Sure enough, precisely at six o'clock the Brits and a handful of suit-clad young men vacated the bar, heading up the back stairs. Patty and I settled in with a cocktail from the Happy Hour menu. She had their cocktail of the day, which was a peach-flavored cosmopolitan, I had a concoction with gin, lemon, and luxardo. They were nicely crafted, sweet, and quite small, served in little champagne coupe glasses.

I strolled outside to look at the terrace view. Here, many of the pleasant tables were empty - but reserved, I presumed. The view was fantastic - a summer eve's city view of downtown Los Angeles, with the rising glass skyscrapers and the old-time historic buildings. Across the way there's a fantastic art deco tower, with its own terraced deck.

The bartender was a nice young kid from Edinburgh, who worked fast. I asked if this was a particularly busy day, and he said no, it was usually a lot busier than this. Both he and the other waitstaff were friendly and pleasant, but harried.

We asked to order food, and learned that Happy Hour - actually, they call it Apertif Hour - ended at six, and that menu was no longer available. We ordered from the regular bar menu.

Here are lamb sliders and gougeres.  They make a pretty picture, those shiny brioche buns, but the burgers, even with a nice garlic aoli, were disappointing, overcooked and dry. So, too, were the gougeres - probably re-warmed.

The ladies' room was nice - tiled in old-fashioned lavender glass tile, in keeping with the antique French bistro theme. Before we left for our movie, Patty and I decided to peek at the rooftop bar, up a flight of stairs. When we emerged, we were confronted by a heavy-set bouncer dressed in black, who was wrist-banding the patrons who were already up there. "Sorry, it's a buy-out," he said. "Private party."

How does this work, does someone just decide to buy out the bar on a whim? What about the people who'd gone up there before, did they get kicked out?

"Can't we just take a quick look?"

"No, it's a buy-out!"

Oh, well.
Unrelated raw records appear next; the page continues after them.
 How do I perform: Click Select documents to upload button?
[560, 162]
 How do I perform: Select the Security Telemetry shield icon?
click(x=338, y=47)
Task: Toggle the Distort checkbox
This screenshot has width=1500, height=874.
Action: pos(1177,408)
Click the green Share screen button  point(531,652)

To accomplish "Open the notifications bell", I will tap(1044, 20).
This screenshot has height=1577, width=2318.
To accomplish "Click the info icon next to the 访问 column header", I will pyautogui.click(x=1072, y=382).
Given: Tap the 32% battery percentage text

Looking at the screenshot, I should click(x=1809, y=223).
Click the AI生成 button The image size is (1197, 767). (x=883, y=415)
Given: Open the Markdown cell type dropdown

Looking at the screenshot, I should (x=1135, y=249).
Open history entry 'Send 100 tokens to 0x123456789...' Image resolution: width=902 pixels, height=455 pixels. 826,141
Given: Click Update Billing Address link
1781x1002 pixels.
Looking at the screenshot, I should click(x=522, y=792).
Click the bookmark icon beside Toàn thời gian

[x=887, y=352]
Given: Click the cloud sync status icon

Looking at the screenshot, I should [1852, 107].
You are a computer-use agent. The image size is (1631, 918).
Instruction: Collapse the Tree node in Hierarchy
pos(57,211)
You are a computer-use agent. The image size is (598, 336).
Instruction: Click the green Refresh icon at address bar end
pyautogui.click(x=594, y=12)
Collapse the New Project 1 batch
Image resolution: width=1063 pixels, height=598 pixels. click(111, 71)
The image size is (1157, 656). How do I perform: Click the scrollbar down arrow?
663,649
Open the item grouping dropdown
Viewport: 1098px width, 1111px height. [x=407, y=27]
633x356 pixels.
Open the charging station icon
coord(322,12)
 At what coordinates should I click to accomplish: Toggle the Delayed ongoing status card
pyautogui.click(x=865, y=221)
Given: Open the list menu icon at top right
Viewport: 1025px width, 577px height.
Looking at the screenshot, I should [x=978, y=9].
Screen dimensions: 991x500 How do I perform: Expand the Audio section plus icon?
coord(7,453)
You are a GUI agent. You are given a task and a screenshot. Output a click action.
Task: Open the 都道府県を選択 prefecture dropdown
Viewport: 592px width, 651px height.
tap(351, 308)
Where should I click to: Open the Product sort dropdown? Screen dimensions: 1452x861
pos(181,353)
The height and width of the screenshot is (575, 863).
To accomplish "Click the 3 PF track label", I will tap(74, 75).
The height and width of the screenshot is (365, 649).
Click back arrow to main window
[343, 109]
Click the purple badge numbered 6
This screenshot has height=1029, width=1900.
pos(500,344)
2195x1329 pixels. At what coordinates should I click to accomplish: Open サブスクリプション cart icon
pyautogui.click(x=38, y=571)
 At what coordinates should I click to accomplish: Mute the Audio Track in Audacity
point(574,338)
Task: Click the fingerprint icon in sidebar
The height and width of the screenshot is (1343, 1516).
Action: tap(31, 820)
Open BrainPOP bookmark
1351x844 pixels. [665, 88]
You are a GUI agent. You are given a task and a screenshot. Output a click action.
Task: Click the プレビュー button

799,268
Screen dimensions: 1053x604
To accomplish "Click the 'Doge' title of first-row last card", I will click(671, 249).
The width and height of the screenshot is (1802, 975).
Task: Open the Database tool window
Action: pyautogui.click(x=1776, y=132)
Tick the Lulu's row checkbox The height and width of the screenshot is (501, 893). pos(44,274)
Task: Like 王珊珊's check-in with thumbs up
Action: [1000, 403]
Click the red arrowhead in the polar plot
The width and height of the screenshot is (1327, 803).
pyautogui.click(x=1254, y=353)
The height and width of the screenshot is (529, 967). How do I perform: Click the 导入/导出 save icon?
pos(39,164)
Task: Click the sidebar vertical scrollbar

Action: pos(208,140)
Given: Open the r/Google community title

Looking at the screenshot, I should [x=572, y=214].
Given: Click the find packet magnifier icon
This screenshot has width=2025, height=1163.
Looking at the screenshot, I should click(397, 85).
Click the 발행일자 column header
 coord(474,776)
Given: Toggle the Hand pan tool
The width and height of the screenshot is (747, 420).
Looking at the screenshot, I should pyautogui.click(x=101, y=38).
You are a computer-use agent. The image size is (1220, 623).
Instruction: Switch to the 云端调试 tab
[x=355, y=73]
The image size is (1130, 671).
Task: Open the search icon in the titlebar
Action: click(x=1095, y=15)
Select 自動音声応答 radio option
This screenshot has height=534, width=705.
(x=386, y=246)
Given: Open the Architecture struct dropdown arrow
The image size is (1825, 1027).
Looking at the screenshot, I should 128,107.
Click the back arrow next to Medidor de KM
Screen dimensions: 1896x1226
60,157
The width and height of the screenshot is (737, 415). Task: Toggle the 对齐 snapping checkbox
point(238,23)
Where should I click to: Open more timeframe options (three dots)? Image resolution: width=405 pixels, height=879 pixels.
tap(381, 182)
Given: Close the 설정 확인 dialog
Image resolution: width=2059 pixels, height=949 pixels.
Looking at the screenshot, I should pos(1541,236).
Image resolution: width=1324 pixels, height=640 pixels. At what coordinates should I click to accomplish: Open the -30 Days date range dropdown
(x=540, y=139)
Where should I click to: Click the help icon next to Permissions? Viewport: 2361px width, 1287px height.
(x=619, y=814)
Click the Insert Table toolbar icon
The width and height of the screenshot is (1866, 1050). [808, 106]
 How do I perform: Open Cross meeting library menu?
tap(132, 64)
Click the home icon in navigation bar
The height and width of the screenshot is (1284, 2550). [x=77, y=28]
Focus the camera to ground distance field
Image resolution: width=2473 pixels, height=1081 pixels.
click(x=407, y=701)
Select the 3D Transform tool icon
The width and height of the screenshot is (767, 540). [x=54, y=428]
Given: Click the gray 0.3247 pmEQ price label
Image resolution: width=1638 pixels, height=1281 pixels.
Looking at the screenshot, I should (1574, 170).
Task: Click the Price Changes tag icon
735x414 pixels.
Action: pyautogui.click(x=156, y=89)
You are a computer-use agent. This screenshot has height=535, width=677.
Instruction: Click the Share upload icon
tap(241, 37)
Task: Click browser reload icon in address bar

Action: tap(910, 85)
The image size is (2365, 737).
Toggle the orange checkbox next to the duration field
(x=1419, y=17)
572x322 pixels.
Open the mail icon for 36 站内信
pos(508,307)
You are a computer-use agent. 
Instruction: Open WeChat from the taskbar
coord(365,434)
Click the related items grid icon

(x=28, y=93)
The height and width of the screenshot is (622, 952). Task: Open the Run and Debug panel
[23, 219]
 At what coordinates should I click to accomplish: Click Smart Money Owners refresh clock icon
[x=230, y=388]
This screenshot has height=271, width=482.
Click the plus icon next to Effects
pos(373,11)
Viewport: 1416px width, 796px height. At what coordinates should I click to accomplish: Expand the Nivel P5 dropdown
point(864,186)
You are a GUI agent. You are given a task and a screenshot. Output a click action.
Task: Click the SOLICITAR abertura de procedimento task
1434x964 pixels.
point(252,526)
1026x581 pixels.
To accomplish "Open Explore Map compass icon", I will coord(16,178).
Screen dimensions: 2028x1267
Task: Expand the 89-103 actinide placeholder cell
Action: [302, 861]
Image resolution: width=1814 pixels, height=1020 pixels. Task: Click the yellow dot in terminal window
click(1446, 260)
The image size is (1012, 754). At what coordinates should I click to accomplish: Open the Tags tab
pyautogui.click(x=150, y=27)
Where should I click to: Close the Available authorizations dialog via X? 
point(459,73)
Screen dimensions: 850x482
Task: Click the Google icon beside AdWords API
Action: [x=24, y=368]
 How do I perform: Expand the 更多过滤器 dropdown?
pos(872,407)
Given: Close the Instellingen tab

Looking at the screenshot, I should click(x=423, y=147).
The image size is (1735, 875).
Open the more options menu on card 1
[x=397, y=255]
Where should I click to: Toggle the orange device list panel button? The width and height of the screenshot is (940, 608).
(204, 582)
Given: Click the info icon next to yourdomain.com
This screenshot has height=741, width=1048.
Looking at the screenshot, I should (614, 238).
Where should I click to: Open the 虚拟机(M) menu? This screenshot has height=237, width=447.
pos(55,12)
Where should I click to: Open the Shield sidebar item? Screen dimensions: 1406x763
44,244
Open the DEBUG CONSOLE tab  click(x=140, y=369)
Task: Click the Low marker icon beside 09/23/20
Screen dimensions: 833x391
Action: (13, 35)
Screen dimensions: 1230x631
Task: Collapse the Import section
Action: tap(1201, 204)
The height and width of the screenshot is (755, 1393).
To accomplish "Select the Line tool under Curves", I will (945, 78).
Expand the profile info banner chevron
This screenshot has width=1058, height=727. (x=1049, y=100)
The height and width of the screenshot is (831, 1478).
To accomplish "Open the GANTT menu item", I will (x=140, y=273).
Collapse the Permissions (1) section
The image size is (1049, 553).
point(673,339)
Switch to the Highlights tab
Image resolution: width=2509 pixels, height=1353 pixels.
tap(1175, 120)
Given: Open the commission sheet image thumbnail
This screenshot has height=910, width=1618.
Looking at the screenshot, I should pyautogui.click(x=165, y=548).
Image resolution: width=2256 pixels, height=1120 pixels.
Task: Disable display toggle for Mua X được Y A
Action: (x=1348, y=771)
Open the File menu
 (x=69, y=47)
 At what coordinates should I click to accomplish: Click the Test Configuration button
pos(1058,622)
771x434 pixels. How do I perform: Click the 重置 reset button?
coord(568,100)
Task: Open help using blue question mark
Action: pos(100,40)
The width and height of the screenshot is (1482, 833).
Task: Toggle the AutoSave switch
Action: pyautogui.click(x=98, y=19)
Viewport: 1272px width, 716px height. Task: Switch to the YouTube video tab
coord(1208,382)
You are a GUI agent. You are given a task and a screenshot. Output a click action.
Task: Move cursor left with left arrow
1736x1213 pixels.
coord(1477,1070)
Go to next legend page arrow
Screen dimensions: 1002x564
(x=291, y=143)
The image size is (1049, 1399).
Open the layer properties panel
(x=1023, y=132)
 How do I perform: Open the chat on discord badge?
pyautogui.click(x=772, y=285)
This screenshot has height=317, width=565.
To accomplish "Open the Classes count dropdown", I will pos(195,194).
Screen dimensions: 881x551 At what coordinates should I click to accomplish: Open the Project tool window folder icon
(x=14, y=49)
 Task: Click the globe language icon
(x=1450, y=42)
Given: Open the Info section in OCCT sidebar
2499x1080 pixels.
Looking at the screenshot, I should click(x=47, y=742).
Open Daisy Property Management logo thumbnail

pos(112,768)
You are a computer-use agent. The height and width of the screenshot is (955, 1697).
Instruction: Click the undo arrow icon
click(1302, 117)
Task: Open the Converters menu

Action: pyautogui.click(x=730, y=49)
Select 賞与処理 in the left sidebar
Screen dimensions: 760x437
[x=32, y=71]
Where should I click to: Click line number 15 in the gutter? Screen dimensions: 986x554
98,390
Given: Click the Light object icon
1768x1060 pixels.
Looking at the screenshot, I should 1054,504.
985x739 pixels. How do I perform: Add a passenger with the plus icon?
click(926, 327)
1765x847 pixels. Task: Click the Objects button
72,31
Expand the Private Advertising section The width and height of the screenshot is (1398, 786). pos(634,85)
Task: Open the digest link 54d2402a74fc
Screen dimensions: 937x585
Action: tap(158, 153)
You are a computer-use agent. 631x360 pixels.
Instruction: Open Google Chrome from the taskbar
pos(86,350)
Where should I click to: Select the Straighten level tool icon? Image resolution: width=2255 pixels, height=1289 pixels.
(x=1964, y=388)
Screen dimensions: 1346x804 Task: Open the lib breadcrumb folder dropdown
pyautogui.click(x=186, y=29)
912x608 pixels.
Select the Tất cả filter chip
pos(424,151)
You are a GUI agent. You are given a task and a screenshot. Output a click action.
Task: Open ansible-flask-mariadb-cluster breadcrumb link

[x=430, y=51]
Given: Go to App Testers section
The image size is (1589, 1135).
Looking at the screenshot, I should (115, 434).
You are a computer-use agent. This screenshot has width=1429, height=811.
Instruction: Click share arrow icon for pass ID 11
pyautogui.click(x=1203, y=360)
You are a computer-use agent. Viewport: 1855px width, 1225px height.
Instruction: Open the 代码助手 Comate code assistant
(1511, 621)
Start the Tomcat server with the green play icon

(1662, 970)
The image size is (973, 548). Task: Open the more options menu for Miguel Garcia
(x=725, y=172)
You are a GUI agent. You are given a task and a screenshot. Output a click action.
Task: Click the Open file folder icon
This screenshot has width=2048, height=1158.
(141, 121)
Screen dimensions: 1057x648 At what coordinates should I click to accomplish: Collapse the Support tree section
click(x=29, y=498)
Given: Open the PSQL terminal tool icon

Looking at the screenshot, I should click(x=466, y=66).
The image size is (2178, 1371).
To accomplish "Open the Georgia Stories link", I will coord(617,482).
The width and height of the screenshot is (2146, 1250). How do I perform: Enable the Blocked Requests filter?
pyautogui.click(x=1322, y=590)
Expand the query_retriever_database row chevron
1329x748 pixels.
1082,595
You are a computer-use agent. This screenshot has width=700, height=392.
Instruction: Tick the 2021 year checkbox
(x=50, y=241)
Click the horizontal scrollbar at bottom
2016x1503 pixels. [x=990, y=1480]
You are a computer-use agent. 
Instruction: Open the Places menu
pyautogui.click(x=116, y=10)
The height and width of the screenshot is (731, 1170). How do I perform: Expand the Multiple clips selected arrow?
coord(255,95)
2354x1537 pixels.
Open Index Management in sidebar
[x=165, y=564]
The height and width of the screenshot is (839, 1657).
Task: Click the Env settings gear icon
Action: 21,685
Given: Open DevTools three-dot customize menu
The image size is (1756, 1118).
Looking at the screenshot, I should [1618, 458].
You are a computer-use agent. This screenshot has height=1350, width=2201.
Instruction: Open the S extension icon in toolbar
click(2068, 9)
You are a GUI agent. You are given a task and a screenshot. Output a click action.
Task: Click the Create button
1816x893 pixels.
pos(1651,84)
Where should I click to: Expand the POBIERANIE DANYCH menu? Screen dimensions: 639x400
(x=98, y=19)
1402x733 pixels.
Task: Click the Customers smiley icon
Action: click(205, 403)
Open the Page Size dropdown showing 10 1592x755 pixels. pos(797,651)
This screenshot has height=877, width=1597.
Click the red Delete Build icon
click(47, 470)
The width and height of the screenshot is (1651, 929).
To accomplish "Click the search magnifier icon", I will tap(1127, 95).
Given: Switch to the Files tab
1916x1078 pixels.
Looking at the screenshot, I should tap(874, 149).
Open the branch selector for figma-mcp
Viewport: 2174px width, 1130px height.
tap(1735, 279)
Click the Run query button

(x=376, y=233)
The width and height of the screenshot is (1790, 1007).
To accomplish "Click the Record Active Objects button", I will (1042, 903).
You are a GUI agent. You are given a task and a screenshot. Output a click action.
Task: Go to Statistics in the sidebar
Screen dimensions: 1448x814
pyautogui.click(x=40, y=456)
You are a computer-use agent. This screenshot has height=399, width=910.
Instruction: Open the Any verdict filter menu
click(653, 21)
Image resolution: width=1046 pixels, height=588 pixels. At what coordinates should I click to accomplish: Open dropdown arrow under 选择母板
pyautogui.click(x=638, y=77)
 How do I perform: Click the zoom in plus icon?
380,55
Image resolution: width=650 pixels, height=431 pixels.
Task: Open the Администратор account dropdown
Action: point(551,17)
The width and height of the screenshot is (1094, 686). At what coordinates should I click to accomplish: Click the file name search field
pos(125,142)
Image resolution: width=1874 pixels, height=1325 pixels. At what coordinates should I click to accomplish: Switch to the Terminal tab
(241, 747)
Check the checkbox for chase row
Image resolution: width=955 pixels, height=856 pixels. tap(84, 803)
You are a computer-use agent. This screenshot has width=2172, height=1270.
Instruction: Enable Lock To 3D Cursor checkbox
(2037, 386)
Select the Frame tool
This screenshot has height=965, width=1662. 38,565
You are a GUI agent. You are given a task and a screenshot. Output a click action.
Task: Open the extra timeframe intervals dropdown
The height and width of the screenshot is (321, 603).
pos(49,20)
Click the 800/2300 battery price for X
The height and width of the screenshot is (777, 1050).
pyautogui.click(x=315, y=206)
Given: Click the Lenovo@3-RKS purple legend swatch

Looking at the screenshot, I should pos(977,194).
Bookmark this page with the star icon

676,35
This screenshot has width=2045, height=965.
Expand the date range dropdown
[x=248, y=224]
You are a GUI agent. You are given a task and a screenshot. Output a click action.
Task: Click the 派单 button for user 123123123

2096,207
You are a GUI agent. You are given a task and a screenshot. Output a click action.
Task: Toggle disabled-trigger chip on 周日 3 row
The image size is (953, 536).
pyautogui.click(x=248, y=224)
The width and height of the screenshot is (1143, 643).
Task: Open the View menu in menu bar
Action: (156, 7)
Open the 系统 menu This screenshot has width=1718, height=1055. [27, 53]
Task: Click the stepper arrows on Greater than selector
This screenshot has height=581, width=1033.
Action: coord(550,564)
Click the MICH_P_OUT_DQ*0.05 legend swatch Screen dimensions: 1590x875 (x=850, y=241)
It was time to go anyway.

Here's the takeaway - It's a beautiful place, but not for walk-ins.  I'd say it's not for walk-ins of any age, but the younger folks didn't seem to mind the somewhat unwelcoming service. There seemed to be a sense that it was so popular you have to put up what you get. I wonder what kind of treatment you get if you have a reservation.

Was it geezer-friendly? Well, it's accessible, not too loud, and possessed the old fashioned charm we geezers appreciate. The menu was interesting, and can't be judged on the basis of a bar appetizer.. The tables we were unable to sit at were pleasant, and the view was a knockout.

I'm willing to give it one more try, with a table reservation - or wait until it's less "hot" so they appreciate their customers more. Perhaps a second visit will be nice enough for me to share the name of the place.


M. Bouffant said...

I noticed the rooftop greenery & took some pictures from the street a yr. or two ago.

Didn't know it was a bar; my suspicion was that the hotel had gone condo & it was for residents.

I'll be waiting for news of your second visit, because the view alone isn't enough to get me up there.

Big Bad Bald Bastard said...

Geezer Gals


I've never had patience for trendy places with antagonistic service. Me? I'd rather go to an unpretentious dive than an unwelcoming hotspot.

cactus petunia said...

I'm always amazed that a place can let so many (all of them?) tables be "reserved" and not full....guess they don't want the business?